St. 1. La tige du Mardjaka.] J’ignore à quelle plante s’applique ce nom ; il y a tout lieu de croire que ce doit être un végétal analogue au bananier.

St. 3. Qui expriment par la pression l’huile de la graine de sésame.] Voilà une perspective peu encourageante pour ceux qui fabriquent l’huile du tila, si recherchée des Indiens ; mais cette réprobation vient selon toute apparence de ce que ceux qui tirent l’huile de la graine de sésame ne peuvent le faire sans écraser un plus ou moins grand nombre d’êtres animés. On a d’autres preuves du respect que l’exagération d’un bon principe a inspiré de tout temps aux Buddhistes pour la vie des plus petits vermisseaux.

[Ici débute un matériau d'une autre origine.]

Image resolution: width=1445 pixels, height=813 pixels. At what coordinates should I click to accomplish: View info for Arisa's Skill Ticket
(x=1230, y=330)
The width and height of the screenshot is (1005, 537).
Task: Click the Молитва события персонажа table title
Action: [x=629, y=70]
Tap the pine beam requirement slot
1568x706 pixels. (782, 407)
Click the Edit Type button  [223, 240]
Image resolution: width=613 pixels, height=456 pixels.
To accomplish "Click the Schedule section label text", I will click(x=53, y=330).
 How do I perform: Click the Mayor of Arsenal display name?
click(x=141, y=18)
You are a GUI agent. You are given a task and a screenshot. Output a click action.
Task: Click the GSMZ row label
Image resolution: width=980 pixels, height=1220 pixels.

f. 211 a.Des huiles de Tchampaka.] Il s’agit sans doute ici du parfum extrait des fleurs du Michelia tchampaka, que l’on mêle avec de l’huile de cocotier. Je ne sais ce que peut être l’huile de Vârchika, à moins que par Vârchika on ne doive entendre, « parfum extrait du Varchika ou de l’aloès. »

  1. Troyer, Râdjataranginî, t. I, p. 17 et 367.